ENTRIES SHOWN
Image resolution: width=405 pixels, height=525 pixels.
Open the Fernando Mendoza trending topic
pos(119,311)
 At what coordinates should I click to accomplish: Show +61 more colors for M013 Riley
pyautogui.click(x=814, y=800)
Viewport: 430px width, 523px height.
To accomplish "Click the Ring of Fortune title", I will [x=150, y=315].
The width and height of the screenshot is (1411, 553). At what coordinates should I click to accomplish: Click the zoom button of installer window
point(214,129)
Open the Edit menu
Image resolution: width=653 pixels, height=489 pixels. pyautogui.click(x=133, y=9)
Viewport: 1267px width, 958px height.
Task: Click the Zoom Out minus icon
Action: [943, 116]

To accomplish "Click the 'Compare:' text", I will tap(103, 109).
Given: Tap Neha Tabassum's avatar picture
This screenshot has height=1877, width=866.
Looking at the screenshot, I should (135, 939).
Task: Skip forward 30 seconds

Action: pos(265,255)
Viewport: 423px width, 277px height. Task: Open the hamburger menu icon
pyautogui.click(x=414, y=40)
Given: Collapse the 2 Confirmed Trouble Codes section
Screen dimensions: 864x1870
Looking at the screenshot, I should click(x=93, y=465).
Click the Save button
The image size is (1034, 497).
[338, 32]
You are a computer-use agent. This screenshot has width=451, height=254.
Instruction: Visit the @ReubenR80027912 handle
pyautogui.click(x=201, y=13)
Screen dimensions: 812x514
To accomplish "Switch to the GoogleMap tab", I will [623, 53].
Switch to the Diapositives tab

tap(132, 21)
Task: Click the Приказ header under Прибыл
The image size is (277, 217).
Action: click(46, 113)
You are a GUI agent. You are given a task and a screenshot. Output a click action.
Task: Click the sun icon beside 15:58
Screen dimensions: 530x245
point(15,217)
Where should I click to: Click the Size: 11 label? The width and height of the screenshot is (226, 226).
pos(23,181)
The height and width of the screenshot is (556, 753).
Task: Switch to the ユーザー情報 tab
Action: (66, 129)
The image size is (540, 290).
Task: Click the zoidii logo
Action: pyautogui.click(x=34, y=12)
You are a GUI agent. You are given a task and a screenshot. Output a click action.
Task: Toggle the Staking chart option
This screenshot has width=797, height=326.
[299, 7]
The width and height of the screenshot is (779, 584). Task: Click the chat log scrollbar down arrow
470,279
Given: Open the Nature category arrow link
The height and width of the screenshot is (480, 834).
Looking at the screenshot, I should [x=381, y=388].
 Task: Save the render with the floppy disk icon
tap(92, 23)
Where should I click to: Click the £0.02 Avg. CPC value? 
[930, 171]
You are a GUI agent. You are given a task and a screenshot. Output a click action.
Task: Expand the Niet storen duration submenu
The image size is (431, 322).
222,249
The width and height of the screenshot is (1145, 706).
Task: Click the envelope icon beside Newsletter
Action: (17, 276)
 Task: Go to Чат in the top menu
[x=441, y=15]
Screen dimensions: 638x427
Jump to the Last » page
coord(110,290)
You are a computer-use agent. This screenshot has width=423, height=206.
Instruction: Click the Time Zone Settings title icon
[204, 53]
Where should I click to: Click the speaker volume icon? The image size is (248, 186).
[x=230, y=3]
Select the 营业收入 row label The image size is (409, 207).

TASK DESCRIPTION
Output all of the entries without altering a single word.

TASK SOLUTION
Image resolution: width=405 pixels, height=525 pixels.
Open the Fernando Mendoza trending topic
pos(119,311)
 At what coordinates should I click to accomplish: Show +61 more colors for M013 Riley
pyautogui.click(x=814, y=800)
Viewport: 430px width, 523px height.
To accomplish "Click the Ring of Fortune title", I will [x=150, y=315].
The width and height of the screenshot is (1411, 553). At what coordinates should I click to accomplish: Click the zoom button of installer window
point(214,129)
Open the Edit menu
Image resolution: width=653 pixels, height=489 pixels. pyautogui.click(x=133, y=9)
Viewport: 1267px width, 958px height.
Task: Click the Zoom Out minus icon
Action: [943, 116]

To accomplish "Click the 'Compare:' text", I will tap(103, 109).
Given: Tap Neha Tabassum's avatar picture
This screenshot has height=1877, width=866.
Looking at the screenshot, I should (135, 939).
Task: Skip forward 30 seconds

Action: pos(265,255)
Viewport: 423px width, 277px height. Task: Open the hamburger menu icon
pyautogui.click(x=414, y=40)
Given: Collapse the 2 Confirmed Trouble Codes section
Screen dimensions: 864x1870
Looking at the screenshot, I should click(x=93, y=465).
Click the Save button
The image size is (1034, 497).
[338, 32]
You are a computer-use agent. This screenshot has width=451, height=254.
Instruction: Visit the @ReubenR80027912 handle
pyautogui.click(x=201, y=13)
Screen dimensions: 812x514
To accomplish "Switch to the GoogleMap tab", I will [623, 53].
Switch to the Diapositives tab

tap(132, 21)
Task: Click the Приказ header under Прибыл
The image size is (277, 217).
Action: click(46, 113)
You are a GUI agent. You are given a task and a screenshot. Output a click action.
Task: Click the sun icon beside 15:58
Screen dimensions: 530x245
point(15,217)
Where should I click to: Click the Size: 11 label? The width and height of the screenshot is (226, 226).
pos(23,181)
The height and width of the screenshot is (556, 753).
Task: Switch to the ユーザー情報 tab
Action: (66, 129)
The image size is (540, 290).
Task: Click the zoidii logo
Action: pyautogui.click(x=34, y=12)
You are a GUI agent. You are given a task and a screenshot. Output a click action.
Task: Toggle the Staking chart option
This screenshot has width=797, height=326.
[299, 7]
The width and height of the screenshot is (779, 584). Task: Click the chat log scrollbar down arrow
470,279
Given: Open the Nature category arrow link
The height and width of the screenshot is (480, 834).
Looking at the screenshot, I should [x=381, y=388].
 Task: Save the render with the floppy disk icon
tap(92, 23)
Where should I click to: Click the £0.02 Avg. CPC value? 
[930, 171]
You are a GUI agent. You are given a task and a screenshot. Output a click action.
Task: Expand the Niet storen duration submenu
The image size is (431, 322).
222,249
The width and height of the screenshot is (1145, 706).
Task: Click the envelope icon beside Newsletter
Action: (17, 276)
 Task: Go to Чат in the top menu
[x=441, y=15]
Screen dimensions: 638x427
Jump to the Last » page
coord(110,290)
You are a computer-use agent. This screenshot has width=423, height=206.
Instruction: Click the Time Zone Settings title icon
[204, 53]
Where should I click to: Click the speaker volume icon? The image size is (248, 186).
[x=230, y=3]
Select the 营业收入 row label The image size is (409, 207).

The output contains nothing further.